Collected data
☆ ☆ ☆ ☆ ☆ ☆ ☆
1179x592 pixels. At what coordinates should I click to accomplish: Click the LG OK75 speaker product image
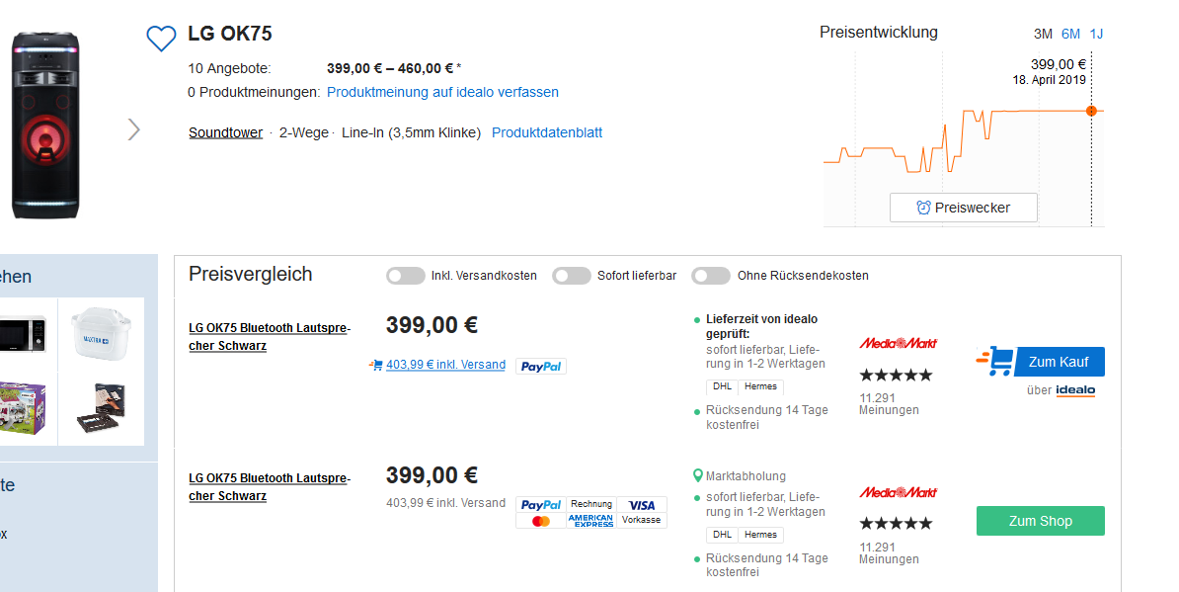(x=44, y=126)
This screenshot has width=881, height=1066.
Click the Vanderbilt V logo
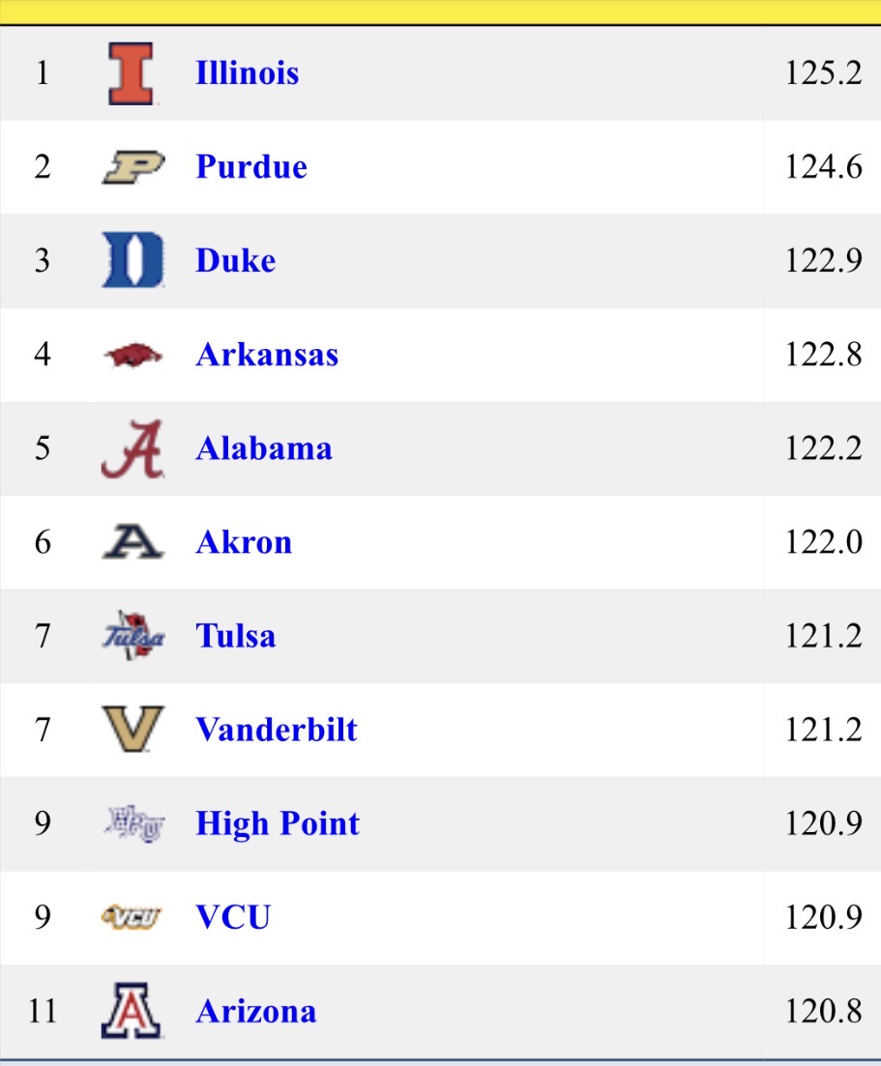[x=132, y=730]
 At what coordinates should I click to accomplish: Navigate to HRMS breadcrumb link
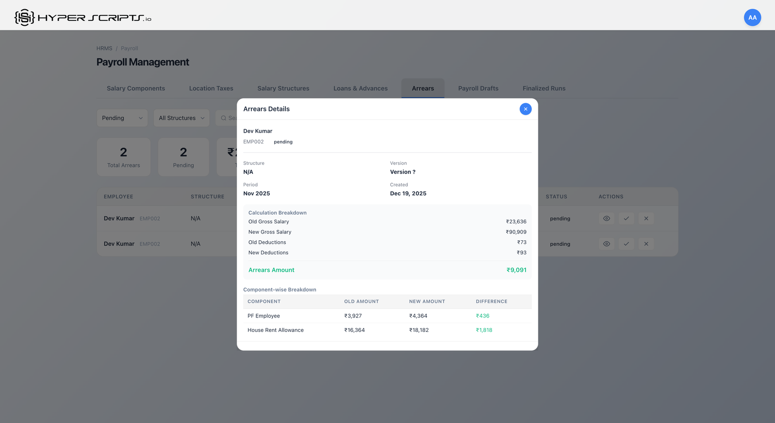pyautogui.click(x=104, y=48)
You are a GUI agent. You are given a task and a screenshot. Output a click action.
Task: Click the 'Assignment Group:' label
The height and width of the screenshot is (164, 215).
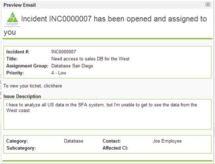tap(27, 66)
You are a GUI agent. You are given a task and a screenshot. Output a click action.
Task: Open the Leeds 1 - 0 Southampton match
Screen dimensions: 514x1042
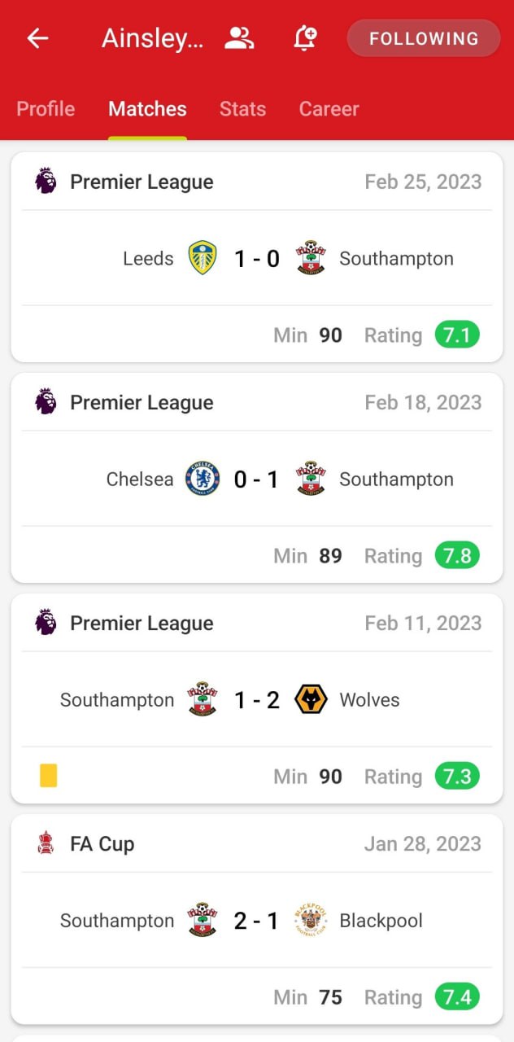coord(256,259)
☆ ☆ ☆ ☆ ☆ ☆ ☆
Task statement | If a record contains a picture, leave the picture out; repeat the record itself exactly.

Written response |
1179x592 pixels. At what coordinates should I click to accomplish: Click the LG OK75 speaker product image
(x=44, y=126)
This screenshot has width=881, height=1066.
Click the Vanderbilt V logo
[x=132, y=730]
 At what coordinates should I click to accomplish: Navigate to HRMS breadcrumb link
pyautogui.click(x=104, y=48)
You are a GUI agent. You are given a task and a screenshot. Output a click action.
Task: Click the 'Assignment Group:' label
The height and width of the screenshot is (164, 215).
tap(27, 66)
You are a GUI agent. You are given a task and a screenshot. Output a click action.
Task: Open the Leeds 1 - 0 Southampton match
Screen dimensions: 514x1042
coord(256,259)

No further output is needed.